Prompt
Within the entries below, find each line containing the word "pencil" and copy it.

Saved entries

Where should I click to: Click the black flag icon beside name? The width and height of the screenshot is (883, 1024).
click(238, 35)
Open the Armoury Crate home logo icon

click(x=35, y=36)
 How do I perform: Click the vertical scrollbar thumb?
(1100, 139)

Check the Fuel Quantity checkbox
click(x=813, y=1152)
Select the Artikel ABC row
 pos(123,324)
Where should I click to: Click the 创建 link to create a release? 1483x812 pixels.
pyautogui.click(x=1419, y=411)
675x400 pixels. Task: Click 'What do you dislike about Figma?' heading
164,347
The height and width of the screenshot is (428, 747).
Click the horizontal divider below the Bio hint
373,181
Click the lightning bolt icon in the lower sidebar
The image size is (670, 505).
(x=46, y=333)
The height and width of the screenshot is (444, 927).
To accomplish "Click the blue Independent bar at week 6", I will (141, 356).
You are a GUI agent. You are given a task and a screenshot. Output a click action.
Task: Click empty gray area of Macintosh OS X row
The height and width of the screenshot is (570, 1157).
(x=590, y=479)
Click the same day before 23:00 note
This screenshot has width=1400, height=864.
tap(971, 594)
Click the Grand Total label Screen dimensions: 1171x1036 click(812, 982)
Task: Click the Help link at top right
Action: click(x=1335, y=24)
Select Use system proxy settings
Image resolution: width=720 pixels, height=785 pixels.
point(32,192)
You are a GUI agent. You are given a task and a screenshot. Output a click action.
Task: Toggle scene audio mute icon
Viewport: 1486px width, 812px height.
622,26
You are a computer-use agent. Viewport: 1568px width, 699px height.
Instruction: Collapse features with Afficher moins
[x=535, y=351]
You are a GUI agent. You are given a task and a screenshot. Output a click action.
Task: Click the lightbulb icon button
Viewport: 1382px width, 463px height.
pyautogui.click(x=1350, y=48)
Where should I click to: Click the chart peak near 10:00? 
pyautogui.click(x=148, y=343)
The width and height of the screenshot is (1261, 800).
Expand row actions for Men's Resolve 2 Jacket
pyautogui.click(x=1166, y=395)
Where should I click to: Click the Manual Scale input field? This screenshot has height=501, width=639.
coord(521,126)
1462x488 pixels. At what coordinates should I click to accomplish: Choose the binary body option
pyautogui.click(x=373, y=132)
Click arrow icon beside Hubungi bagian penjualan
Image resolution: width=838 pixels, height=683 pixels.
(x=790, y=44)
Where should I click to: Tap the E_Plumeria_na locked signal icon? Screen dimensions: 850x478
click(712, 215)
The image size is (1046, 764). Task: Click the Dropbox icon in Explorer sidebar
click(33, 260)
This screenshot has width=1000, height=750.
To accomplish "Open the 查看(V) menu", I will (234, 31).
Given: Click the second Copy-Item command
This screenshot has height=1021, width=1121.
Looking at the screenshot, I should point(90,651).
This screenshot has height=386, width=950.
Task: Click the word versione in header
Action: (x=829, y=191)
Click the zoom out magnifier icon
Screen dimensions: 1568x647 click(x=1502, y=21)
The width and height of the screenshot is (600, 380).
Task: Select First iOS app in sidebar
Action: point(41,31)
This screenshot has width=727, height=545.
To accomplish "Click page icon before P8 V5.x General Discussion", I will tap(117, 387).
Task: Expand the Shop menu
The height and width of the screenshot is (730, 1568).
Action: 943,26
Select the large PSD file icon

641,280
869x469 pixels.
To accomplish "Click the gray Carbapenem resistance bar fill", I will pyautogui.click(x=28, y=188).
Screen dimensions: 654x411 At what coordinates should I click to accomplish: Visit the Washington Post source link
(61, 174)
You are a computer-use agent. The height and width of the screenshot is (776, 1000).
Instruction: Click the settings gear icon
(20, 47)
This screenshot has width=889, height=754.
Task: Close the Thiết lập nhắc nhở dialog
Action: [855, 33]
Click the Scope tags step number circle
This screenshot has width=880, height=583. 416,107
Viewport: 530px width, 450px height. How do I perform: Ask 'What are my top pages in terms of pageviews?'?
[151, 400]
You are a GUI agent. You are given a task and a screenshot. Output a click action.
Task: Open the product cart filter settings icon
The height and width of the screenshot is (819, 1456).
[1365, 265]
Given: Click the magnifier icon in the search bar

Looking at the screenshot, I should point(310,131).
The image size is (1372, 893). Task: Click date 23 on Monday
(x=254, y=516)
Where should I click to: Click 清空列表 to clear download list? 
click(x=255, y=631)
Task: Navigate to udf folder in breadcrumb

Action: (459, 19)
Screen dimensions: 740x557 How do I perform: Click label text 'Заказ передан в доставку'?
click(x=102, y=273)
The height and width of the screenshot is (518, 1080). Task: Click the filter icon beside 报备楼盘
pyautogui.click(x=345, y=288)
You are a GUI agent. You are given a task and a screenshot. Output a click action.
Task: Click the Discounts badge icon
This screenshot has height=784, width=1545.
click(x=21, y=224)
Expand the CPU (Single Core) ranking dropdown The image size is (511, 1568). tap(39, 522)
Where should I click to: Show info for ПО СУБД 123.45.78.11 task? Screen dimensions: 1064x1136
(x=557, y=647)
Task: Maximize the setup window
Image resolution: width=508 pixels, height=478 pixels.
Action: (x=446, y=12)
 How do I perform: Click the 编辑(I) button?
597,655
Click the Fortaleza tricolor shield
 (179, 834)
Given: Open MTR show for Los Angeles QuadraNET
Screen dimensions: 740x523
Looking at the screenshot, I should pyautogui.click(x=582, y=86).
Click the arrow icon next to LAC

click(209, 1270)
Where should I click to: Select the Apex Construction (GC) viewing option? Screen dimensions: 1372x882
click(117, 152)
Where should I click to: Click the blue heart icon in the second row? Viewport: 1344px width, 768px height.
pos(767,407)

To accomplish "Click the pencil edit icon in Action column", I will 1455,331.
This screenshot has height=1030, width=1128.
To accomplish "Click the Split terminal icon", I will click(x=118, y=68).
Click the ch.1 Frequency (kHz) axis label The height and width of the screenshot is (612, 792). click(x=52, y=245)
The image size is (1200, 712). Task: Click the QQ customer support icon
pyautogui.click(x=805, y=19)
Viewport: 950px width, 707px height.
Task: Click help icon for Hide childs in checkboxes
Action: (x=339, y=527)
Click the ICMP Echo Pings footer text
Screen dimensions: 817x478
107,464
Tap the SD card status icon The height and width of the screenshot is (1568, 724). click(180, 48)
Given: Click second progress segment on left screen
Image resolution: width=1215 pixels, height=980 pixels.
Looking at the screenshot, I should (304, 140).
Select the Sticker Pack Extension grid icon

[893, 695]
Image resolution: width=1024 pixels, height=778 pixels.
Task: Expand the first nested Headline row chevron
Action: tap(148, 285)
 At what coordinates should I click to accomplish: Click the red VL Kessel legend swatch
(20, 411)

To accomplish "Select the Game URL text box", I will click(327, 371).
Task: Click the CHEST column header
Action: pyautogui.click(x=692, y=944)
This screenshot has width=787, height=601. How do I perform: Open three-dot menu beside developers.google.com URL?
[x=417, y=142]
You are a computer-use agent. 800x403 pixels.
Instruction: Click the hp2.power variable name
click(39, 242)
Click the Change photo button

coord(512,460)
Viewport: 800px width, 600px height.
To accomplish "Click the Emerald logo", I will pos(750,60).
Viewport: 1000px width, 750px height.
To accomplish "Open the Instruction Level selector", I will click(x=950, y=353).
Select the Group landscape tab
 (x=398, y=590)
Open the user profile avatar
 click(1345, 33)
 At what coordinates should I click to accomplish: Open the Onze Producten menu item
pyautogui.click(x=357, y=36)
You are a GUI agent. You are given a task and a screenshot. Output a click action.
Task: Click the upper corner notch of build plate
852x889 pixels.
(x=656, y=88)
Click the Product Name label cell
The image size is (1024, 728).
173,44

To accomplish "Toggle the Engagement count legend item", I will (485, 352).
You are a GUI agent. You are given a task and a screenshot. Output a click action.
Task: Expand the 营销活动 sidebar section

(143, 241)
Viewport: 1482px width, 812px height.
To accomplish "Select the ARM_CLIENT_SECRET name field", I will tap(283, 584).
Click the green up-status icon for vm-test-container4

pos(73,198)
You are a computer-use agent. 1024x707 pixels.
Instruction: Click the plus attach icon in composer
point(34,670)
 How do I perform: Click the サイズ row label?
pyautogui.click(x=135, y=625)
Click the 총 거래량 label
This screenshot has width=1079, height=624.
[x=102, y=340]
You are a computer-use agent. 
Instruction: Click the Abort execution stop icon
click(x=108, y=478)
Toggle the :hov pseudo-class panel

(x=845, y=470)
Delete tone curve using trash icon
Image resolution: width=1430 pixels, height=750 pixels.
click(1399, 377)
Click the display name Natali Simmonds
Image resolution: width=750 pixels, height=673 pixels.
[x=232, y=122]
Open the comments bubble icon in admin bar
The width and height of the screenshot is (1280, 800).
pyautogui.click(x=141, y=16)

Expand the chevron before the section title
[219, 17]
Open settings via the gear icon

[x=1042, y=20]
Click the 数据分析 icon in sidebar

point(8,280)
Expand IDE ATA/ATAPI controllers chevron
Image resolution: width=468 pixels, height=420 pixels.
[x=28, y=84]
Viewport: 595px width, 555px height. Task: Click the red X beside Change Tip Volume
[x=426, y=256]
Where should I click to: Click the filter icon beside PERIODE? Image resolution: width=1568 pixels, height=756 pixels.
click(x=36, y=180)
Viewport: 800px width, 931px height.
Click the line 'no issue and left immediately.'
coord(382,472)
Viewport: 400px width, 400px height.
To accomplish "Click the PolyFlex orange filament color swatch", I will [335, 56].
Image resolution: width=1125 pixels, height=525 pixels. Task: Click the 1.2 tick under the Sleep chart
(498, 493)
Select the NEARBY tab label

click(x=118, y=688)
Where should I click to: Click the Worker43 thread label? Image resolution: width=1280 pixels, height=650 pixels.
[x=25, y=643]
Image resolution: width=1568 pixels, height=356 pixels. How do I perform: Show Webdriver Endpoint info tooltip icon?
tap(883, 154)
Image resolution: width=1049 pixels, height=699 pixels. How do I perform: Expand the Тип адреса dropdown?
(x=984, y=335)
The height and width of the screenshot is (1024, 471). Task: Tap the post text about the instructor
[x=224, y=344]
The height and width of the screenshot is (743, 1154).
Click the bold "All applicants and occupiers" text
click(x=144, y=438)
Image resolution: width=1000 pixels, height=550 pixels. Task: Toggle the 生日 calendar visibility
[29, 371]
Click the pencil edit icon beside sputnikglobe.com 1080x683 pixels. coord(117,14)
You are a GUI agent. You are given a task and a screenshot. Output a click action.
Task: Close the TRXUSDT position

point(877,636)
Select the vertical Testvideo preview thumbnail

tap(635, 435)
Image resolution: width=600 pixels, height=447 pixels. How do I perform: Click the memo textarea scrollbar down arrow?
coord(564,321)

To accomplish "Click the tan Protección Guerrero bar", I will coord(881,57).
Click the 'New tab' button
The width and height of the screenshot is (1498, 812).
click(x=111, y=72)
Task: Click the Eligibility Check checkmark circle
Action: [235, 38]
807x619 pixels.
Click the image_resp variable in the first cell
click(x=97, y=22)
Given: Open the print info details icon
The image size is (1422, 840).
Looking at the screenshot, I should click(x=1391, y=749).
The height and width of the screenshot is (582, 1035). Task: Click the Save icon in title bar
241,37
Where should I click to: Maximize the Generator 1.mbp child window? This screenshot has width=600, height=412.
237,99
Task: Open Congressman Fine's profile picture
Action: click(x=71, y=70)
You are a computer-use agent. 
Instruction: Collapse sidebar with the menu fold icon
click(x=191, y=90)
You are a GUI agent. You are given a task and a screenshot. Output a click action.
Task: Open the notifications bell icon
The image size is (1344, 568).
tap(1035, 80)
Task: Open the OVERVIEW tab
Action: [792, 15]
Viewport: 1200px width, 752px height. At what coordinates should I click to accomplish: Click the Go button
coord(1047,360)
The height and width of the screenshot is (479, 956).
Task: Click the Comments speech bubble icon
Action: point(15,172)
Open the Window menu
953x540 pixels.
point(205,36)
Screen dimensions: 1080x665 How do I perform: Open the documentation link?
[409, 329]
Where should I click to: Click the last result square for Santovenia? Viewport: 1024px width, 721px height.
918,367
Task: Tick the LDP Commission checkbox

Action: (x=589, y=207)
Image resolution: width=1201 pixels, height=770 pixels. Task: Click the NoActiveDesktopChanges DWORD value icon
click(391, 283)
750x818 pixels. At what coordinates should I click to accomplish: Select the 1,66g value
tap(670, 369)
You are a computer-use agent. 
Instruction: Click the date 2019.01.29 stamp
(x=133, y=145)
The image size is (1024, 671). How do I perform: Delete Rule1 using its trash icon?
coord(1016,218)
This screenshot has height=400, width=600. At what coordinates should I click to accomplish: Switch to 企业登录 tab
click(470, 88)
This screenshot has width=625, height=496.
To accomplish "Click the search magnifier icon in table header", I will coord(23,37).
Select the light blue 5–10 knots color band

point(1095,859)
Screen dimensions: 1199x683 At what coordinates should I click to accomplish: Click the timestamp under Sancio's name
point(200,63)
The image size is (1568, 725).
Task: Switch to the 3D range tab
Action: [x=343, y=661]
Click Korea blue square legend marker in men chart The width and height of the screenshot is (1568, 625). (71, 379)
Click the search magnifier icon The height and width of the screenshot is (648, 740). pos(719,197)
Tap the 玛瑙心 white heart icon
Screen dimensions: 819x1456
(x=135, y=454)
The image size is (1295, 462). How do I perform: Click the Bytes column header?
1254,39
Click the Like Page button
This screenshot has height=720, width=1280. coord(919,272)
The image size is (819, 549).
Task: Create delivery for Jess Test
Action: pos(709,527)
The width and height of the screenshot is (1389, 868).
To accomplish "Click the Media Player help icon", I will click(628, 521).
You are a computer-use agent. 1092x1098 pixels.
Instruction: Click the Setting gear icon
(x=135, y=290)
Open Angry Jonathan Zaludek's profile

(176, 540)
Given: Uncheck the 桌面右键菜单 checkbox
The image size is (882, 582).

Exercise solution
To accomplish "Click the pencil edit icon in Action column", I will 1455,331.
Click the pencil edit icon beside sputnikglobe.com 1080x683 pixels. coord(117,14)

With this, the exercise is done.